Speaker
Description
Pharmacokinetics (PK) describes a drug's affect on a medium (such as bacteria or tumours) while pharmacodynamics (PD) describes how a drug moves throughout and is processed by the body (along with changes in drug concentration). Taken together, these models are known as PK/PD models and ordinary differential equations (ODE) are used to describe the system. We consider an existing model in the literature of the drug doripenem affect on the bacteria P. aeruginosa that considers the count of bacteria and resting bacteria in the central and peripheral compartments of the body. Dosing strategies tend to differ depending on the disease being treated; however, a consistent factor in treatments is an administration of 500mg for one hour, every eight hours. Treatments of this nature tend to reach concentration levels of 50mg/ml, before tapering off. Exceeding the 500mg dose brings increased risk of seizures, among other dangerous side effects including headaches, nausea, diarrhea, rashes, phlebitis, and anemia.

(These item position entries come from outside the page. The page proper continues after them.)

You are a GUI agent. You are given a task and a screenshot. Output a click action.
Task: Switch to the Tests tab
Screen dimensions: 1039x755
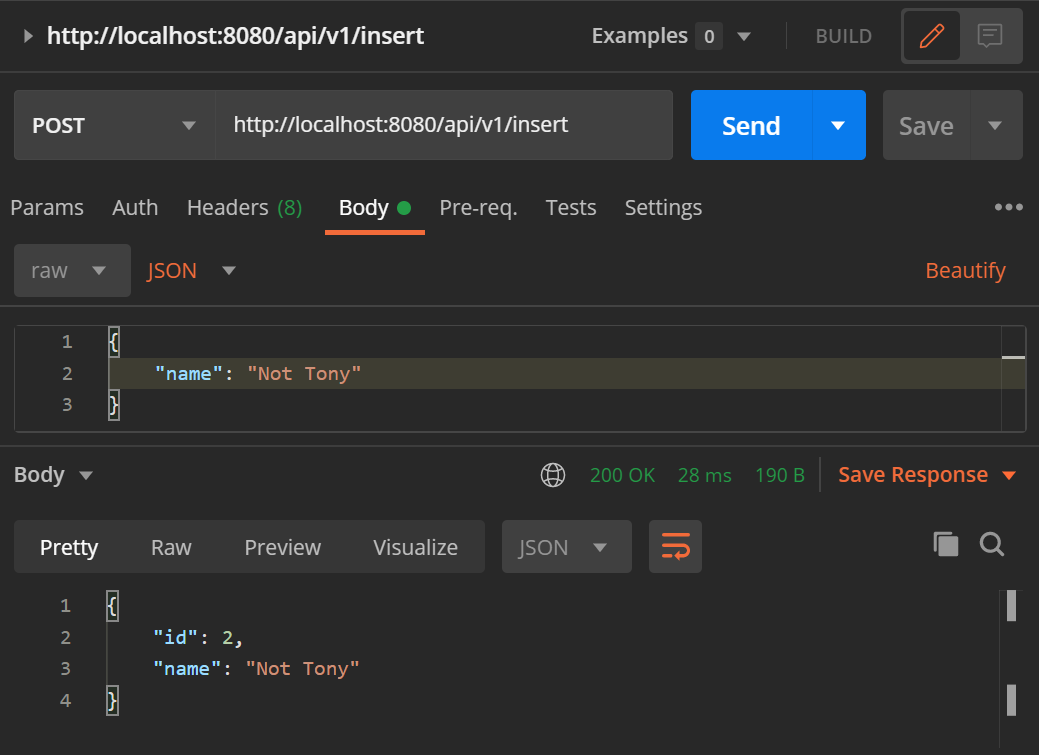click(x=570, y=207)
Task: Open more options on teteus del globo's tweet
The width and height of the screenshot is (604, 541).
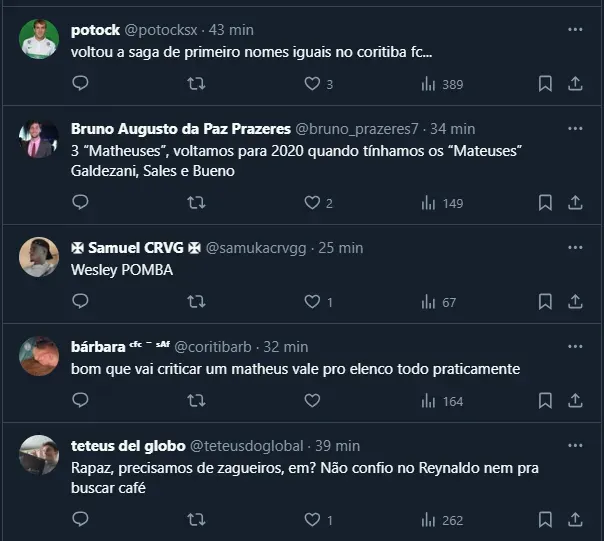Action: [575, 445]
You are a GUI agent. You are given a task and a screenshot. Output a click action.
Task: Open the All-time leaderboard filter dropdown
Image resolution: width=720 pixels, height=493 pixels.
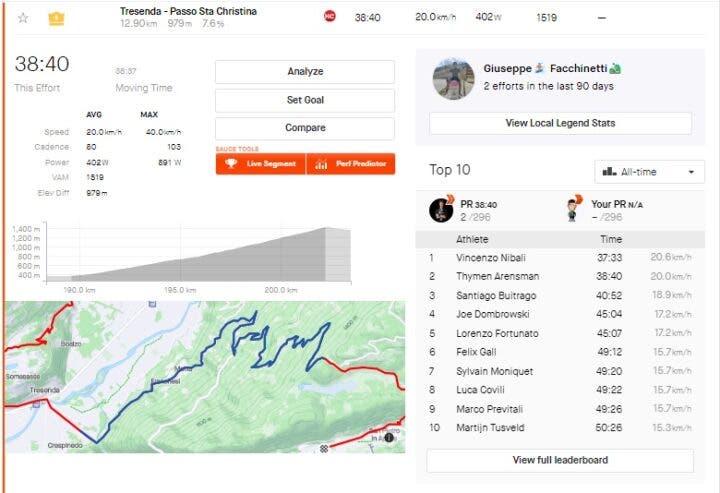pyautogui.click(x=649, y=171)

We use control theory to search for an optimal dosing strategy and compare the results to that of the standard every-eight-hours administration. Our results show that the amount of drug needed in the control case is considerably less compared to standard dosing and that we can easily find situations in which the same amount of drug administered in the standard way will not kill the bacteria but administered in the optimal manner will kill the bacteria. This has potential significance in the case of immune compromised patients that may not be able to tolerate a standard dosing strategy.